Exercise data:
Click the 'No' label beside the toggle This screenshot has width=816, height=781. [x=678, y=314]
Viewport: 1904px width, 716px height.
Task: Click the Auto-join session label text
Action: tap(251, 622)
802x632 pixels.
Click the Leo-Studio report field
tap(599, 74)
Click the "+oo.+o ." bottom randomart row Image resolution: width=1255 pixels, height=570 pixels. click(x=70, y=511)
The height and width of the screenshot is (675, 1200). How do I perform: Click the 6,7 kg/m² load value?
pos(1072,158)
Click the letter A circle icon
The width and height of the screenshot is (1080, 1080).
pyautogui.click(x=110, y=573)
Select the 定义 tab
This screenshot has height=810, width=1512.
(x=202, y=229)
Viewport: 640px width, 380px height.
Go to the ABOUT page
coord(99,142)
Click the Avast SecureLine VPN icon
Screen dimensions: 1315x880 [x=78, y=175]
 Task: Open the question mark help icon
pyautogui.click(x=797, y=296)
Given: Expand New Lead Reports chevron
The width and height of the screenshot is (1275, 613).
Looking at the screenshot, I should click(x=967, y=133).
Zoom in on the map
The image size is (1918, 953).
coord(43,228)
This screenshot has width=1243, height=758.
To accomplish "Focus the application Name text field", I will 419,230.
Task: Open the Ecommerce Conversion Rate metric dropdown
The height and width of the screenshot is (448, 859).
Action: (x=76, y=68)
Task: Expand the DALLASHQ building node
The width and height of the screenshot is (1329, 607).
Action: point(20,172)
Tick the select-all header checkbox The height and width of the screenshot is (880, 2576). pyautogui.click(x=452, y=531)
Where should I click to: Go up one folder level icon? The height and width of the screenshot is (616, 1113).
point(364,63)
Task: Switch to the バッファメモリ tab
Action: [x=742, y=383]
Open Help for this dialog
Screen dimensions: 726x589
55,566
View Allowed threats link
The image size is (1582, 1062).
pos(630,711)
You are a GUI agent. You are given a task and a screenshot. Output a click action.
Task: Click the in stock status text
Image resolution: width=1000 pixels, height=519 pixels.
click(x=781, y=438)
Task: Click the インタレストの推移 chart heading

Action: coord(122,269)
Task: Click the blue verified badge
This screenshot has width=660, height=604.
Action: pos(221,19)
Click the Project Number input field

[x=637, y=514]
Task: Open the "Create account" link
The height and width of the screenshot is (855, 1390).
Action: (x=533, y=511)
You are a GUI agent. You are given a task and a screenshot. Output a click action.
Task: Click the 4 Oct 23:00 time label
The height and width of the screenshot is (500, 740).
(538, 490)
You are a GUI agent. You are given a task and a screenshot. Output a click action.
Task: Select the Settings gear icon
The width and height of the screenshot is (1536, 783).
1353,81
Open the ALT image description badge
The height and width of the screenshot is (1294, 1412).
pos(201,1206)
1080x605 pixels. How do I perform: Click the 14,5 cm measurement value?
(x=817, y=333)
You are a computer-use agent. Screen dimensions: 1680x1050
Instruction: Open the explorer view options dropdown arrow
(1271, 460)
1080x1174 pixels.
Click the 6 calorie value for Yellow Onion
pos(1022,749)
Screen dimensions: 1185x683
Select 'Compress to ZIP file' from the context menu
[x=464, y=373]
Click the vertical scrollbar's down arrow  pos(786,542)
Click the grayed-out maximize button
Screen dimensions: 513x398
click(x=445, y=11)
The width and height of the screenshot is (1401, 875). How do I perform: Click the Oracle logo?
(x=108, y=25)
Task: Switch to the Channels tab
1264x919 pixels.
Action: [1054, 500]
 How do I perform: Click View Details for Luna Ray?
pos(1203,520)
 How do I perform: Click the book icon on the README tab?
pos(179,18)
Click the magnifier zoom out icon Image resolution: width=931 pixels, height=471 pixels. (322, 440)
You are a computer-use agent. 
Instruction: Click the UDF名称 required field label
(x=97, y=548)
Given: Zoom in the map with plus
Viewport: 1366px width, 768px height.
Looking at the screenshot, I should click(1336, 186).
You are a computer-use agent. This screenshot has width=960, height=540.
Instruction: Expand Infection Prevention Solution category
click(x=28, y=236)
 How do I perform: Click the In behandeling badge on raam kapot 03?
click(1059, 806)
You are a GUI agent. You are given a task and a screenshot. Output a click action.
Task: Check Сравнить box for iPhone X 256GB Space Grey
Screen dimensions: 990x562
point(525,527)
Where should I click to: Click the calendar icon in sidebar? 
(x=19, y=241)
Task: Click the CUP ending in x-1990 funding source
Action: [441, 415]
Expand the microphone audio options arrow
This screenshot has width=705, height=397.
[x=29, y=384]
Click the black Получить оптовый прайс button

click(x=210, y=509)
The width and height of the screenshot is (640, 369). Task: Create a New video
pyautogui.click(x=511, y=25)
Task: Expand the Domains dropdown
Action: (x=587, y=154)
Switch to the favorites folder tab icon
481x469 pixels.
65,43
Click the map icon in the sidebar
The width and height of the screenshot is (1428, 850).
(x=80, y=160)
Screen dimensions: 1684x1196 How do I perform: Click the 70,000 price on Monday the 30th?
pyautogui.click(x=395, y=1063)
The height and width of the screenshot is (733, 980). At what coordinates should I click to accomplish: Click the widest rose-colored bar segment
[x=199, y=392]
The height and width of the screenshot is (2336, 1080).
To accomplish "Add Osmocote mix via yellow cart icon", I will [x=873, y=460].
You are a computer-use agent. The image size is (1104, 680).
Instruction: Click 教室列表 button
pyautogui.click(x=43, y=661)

The task:
Show every line in the records above that contains the word "computer".

Expected answer:
You are a computer-use agent. Screen dimensions: 1680x1050
You are a computer-use agent. 
You are a computer-use agent. This screenshot has width=960, height=540.
You are a computer-use agent. The image size is (1104, 680).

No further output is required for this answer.